Die wachsende Unterstützung für die FN kommt daher, dass sie von breiten Schichten der Bevölkerung als die Opposition gegen das politische System und die sich verschlechternde wirtschaftliche Lage gesehen wird. Dies ist eine vernichtende Anklage gegen die Parteien auf der „äußersten Linken“, die jetzt allgemein und zurecht als Organisationen gesehen werden, die nicht kämpfen werden und politisch an die PS – eine Partei, die für die Sparprogramme und für die Konzerne eintritt – gebunden sind.

Sie haben auch die humanitären Rechtfertigungen der französischen Regierung für ihren Aggressionskrieg gegen Libyen übernommen.

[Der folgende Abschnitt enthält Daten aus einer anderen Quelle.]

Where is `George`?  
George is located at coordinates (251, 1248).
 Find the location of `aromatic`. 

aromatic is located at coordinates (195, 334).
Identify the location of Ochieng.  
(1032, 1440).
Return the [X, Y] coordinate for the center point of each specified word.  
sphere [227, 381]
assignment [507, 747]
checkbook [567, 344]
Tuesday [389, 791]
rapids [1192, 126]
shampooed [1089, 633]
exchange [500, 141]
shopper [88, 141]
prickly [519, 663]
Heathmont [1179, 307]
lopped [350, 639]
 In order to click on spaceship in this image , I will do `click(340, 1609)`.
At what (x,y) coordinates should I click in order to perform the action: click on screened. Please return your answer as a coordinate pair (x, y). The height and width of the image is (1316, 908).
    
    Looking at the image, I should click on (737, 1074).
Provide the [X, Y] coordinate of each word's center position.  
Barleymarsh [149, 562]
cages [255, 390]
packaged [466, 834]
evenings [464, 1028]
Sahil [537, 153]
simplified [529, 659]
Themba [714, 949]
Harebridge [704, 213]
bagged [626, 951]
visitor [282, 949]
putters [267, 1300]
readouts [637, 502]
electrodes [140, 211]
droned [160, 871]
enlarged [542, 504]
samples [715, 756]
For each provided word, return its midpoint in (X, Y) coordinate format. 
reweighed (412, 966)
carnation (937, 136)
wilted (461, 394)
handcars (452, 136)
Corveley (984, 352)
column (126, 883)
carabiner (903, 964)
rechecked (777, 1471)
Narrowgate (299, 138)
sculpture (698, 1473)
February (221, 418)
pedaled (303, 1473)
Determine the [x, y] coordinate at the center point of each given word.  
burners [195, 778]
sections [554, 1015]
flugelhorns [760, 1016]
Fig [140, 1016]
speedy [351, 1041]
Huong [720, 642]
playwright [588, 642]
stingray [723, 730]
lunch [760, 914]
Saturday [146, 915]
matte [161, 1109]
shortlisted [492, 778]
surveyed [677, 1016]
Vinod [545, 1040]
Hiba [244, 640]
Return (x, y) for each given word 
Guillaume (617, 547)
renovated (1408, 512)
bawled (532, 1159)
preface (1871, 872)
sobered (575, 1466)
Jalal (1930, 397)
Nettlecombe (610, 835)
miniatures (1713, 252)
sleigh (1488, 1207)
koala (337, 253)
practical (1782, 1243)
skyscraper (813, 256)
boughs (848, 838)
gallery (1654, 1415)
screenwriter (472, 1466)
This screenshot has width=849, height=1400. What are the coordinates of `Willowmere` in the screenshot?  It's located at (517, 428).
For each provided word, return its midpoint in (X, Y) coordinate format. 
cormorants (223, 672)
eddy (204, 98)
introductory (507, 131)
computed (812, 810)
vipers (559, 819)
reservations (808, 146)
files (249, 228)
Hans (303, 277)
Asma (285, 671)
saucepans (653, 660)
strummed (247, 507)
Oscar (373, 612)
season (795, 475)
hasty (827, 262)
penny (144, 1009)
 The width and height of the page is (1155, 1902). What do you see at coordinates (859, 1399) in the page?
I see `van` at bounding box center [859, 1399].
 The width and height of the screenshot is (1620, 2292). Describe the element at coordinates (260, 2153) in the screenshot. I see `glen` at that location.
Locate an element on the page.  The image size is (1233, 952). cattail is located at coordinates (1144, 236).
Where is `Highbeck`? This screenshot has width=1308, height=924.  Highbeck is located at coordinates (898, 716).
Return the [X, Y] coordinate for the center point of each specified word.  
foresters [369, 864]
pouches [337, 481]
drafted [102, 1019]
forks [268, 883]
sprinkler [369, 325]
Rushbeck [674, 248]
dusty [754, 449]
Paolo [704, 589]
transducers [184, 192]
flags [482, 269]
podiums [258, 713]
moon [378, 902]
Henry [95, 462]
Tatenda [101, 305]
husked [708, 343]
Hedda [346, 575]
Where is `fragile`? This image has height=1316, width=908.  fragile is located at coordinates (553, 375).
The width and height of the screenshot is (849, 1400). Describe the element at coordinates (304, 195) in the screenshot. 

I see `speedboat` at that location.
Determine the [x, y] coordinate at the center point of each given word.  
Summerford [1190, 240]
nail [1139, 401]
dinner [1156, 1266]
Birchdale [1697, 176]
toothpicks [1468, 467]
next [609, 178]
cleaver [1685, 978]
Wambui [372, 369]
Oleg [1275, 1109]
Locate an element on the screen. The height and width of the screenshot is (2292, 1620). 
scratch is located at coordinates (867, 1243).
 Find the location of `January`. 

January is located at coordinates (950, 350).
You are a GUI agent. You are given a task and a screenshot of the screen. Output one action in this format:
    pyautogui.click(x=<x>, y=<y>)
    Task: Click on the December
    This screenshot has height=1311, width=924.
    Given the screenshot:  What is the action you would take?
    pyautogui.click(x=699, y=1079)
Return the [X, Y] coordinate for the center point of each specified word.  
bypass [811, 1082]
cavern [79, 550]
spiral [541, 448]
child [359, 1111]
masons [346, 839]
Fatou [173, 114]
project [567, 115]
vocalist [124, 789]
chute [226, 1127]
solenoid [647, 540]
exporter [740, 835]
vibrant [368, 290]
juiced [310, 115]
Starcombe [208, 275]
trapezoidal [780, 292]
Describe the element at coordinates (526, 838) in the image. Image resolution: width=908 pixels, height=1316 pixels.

Diese Parteien haben sklavisch die Gewerkschaften unterstützt, die jede bedeutende Oppositionsbewegung der Arbeiterklasse gegen die Sparpolitik ausverkauft haben. So griff die NPA während des Ölstreiks im letzten Sommer die Forderung der CGT auf, es solle nur „symbolischen“ Widerstand gegen den Streikbruch durch die Polizei geben.